As of the census of 2000, there were 274 people, 117 households, and 76 families residing in the village. The population density was 577.5 PD/sqmi. There were 148 housing units at an average density of 311.9 /sqmi. The racial makeup of the village was 86.50% White, 4.01% Native American, 7.30% from other races, and 2.19% from two or more races. Hispanic or Latino of any race were 55.47% of the population.

There were 117 households, out of which 29.9% had children under the age of 18 living with them, 51.3% were married couples living together, 11.1% had a female householder with no husband present, and 34.2% were non-families. 29.9% of all households were made up of individuals, and 14.5% had someone living alone who was 65 years of age or older. The average household size was 2.34 and the average family size was 2.91.

In the village, the population was spread out, with 25.2% under the age of 18, 6.9% from 18 to 24, 24.5% from 25 to 44, 23.7% from 45 to 64, and 19.7% who were 65 years of age or older. The median age was 41 years. For every 100 females, there were 101.5 males. For every 100 females age 18 and over, there were 86.4 males.

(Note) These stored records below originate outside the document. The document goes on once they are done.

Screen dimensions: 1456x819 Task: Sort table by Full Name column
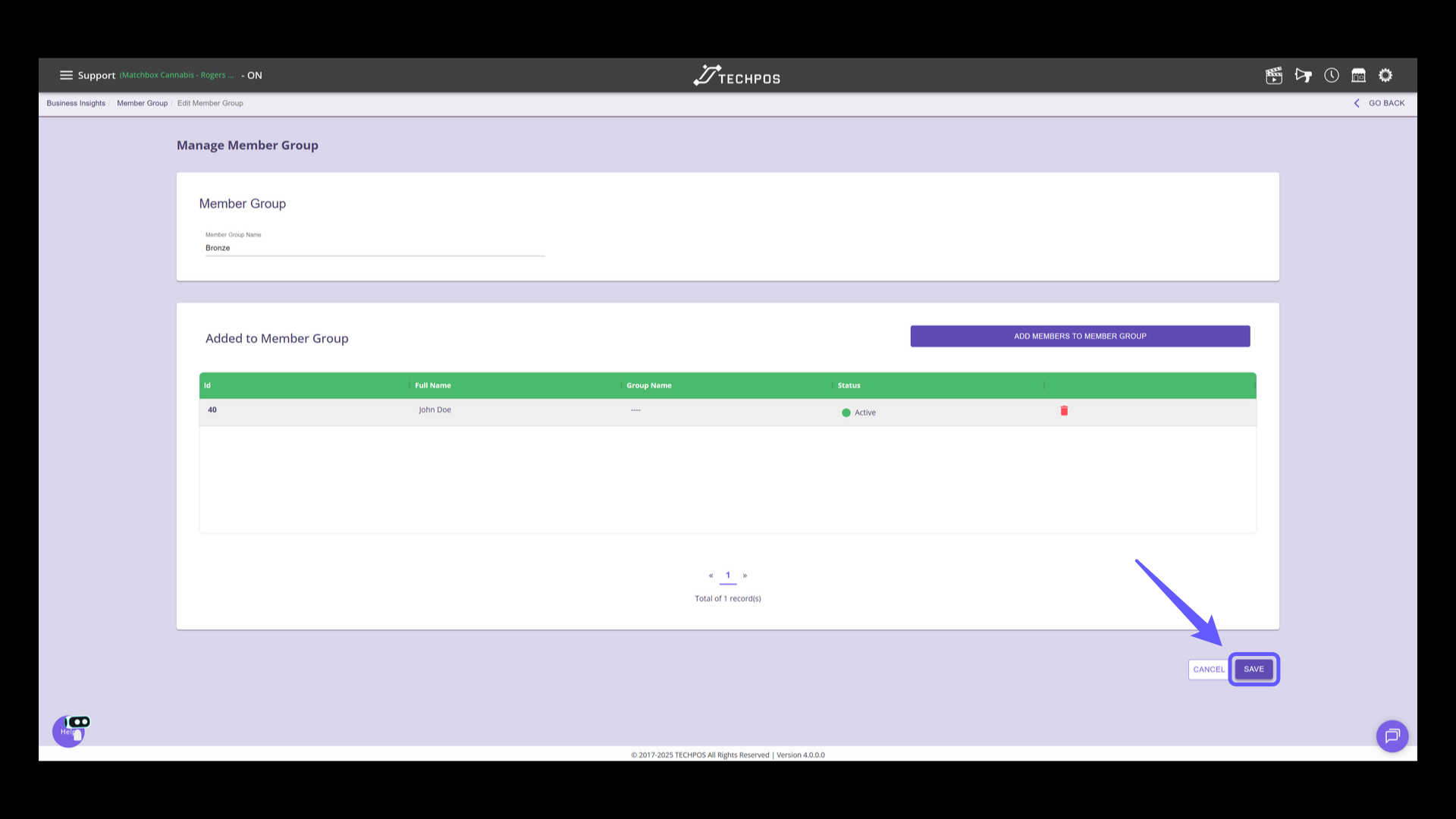(433, 385)
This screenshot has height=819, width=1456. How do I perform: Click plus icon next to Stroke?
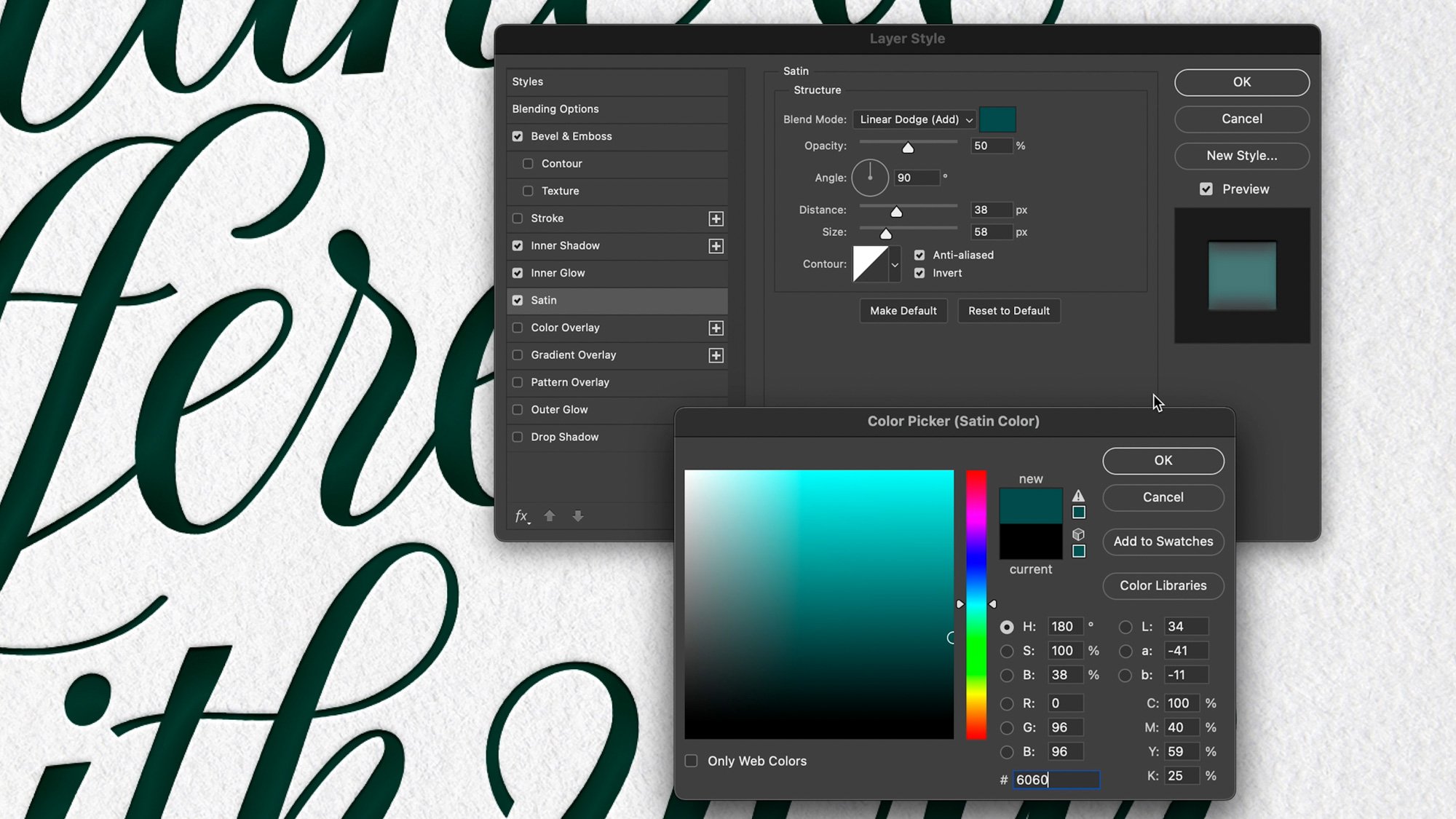click(x=716, y=218)
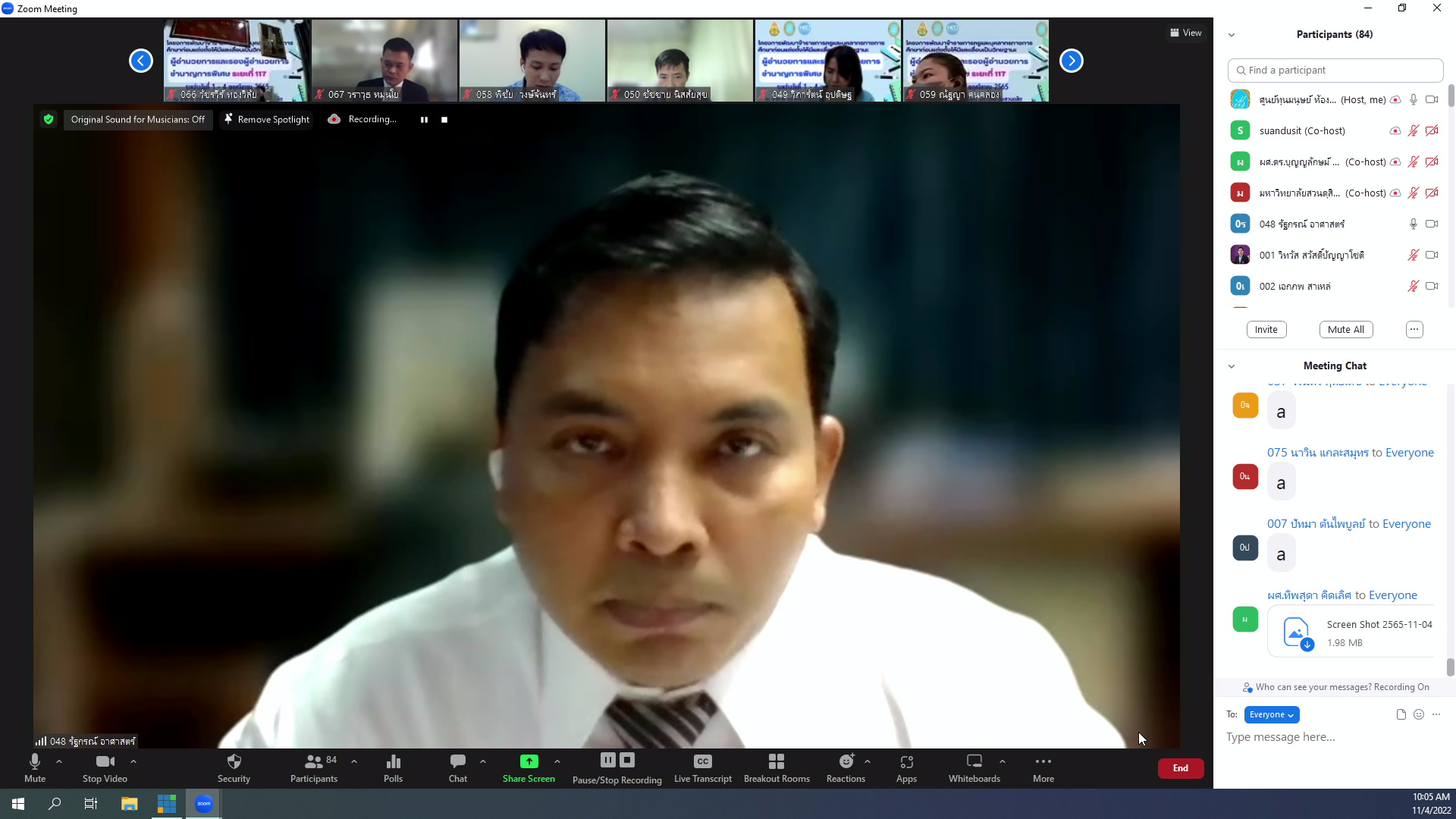Click the Mute All button

click(1345, 329)
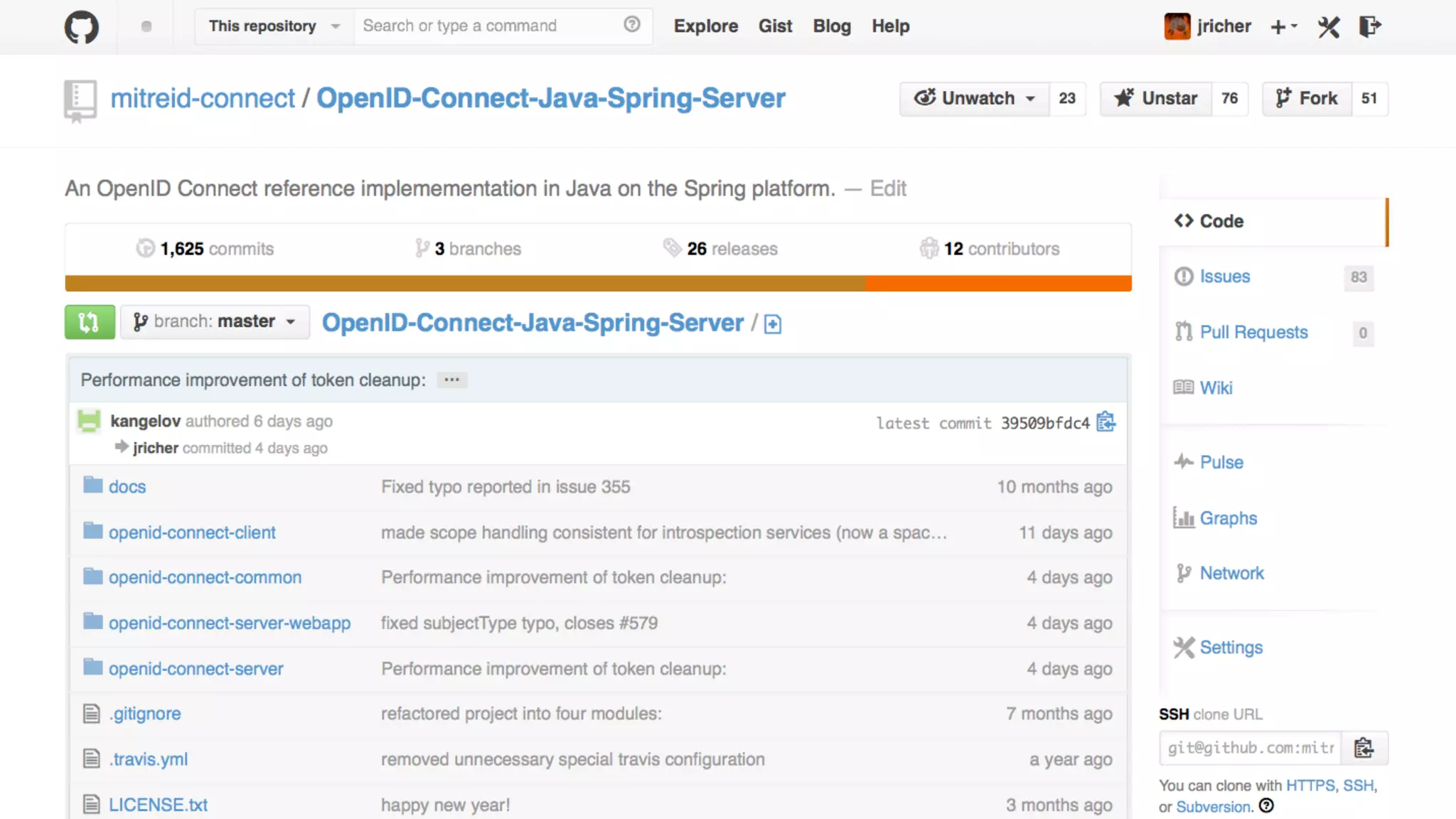Open account settings wrench icon
1456x819 pixels.
1328,27
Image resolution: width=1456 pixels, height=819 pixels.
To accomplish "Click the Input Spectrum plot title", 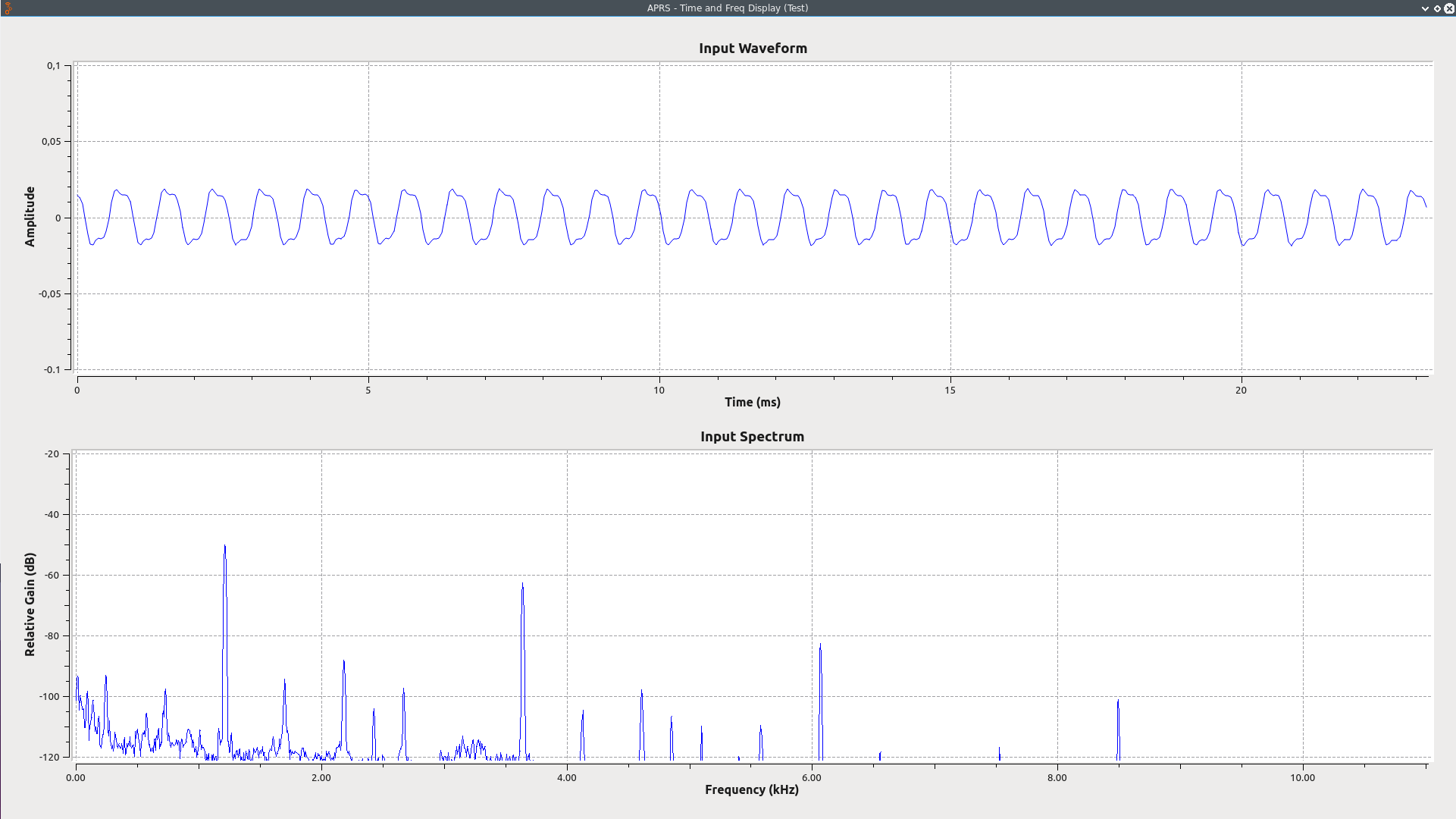I will pyautogui.click(x=752, y=437).
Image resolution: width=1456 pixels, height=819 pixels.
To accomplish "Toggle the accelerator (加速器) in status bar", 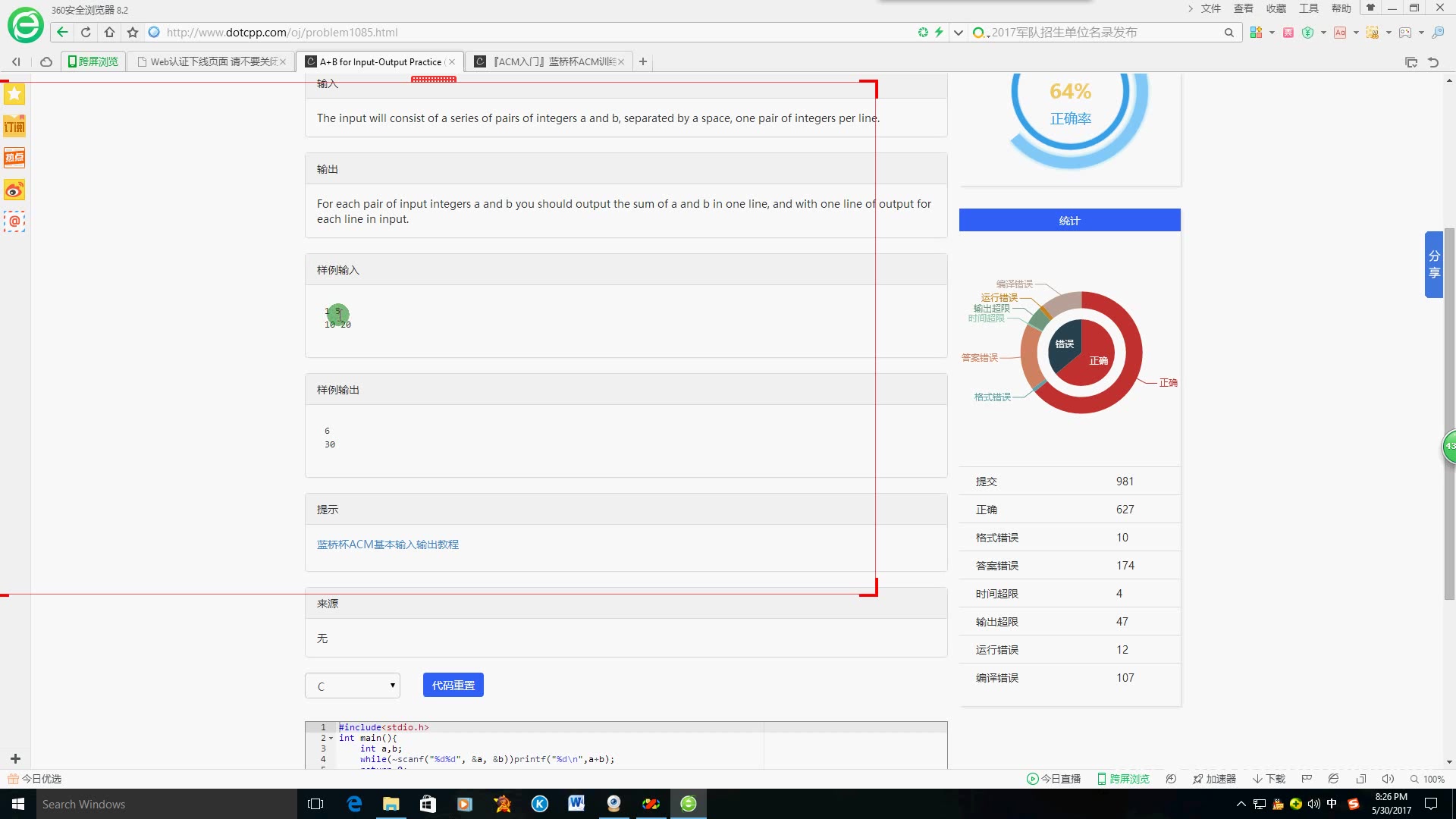I will (x=1214, y=779).
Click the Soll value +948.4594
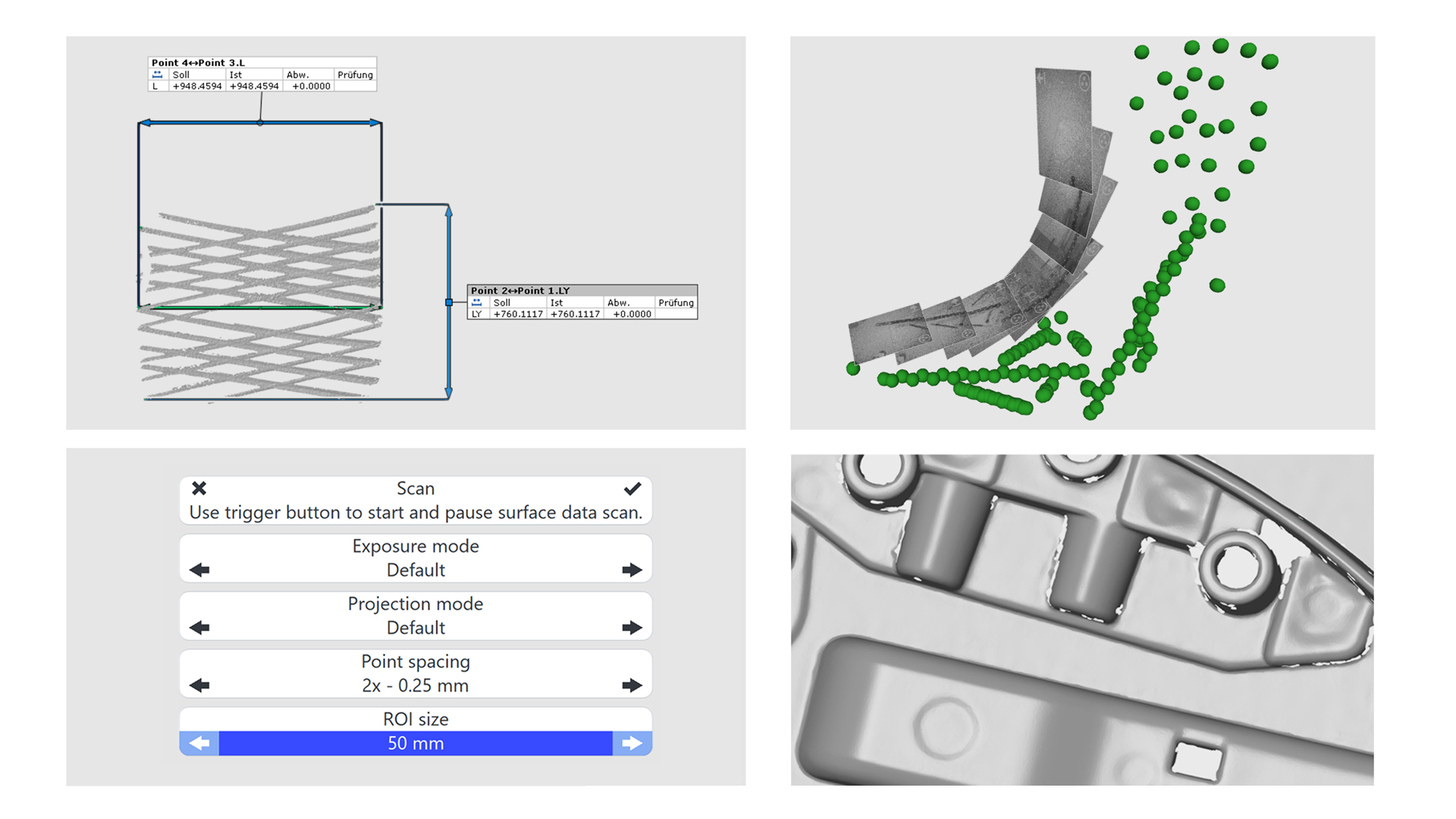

The median income for a household in the village was $23,750, and the median income for a family was $28,750. Males had a median income of $22,083 versus $20,625 for females. The per capita income for the village was $11,231. About 22.0% of families and 21.9% of the population were below the poverty line, including 24.6% of those under the age of eighteen and 8.0% of those 65 or over.

Historical population
| Census | Pop. | Note | %± |
| 1920 | 384 |  | — |
| 1930 | 439 |  | 14.3% |
| 1940 | 483 |  | 10.0% |
| 1950 | 404 |  | −16.4% |
| 1960 | 392 |  | −3.0% |
| 1970 | 393 |  | 0.3% |
| 1980 | 316 |  | −19.6% |
| 1990 | 247 |  | −21.8% |
| 2000 | 274 |  | 10.9% |
| 2010 | 254 |  | −7.3% |
| 2020 | 224 |  | −11.8% |
U.S. Decennial Census

==1964 tornado==
On May 29, 1964, an F3 tornado struck Maxwell and claimed one life, causing eight injuries. A total of 50 homes were destroyed. It was one of only four F3 tornadoes in New Mexico history.